───── SUPPLIED RECORDS ─────

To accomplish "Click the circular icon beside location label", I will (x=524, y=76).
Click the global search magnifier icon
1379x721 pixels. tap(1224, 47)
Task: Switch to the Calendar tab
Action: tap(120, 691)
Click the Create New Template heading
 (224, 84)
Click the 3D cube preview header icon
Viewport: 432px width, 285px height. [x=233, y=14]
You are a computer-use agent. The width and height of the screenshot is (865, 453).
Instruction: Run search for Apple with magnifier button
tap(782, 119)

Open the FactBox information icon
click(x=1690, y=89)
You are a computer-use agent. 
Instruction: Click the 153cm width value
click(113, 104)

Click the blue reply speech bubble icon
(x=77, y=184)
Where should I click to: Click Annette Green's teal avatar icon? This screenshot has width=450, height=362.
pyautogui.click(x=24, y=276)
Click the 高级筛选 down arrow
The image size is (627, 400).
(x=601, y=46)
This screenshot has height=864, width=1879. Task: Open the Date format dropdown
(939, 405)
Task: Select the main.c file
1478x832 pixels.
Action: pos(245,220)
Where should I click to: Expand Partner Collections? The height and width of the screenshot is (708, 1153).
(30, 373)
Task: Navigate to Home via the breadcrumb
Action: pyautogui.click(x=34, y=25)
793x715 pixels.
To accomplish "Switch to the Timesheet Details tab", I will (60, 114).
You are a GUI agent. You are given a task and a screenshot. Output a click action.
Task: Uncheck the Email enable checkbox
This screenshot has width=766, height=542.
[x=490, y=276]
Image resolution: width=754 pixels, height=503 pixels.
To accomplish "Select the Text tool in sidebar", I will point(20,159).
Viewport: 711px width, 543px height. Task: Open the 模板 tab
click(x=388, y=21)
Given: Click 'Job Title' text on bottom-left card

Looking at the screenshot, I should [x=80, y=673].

─────

### TASK GOAL
Print the lines of the listing above from the line containing "Click the blue reply speech bubble icon" through the line containing "will (60, 114).", inclusive, reproducing each one without alteration.

### TASK RESULT
Click the blue reply speech bubble icon
(x=77, y=184)
Where should I click to: Click Annette Green's teal avatar icon? This screenshot has width=450, height=362.
pyautogui.click(x=24, y=276)
Click the 高级筛选 down arrow
The image size is (627, 400).
(x=601, y=46)
This screenshot has height=864, width=1879. Task: Open the Date format dropdown
(939, 405)
Task: Select the main.c file
1478x832 pixels.
Action: pos(245,220)
Where should I click to: Expand Partner Collections? The height and width of the screenshot is (708, 1153).
(30, 373)
Task: Navigate to Home via the breadcrumb
Action: pyautogui.click(x=34, y=25)
793x715 pixels.
To accomplish "Switch to the Timesheet Details tab", I will (60, 114).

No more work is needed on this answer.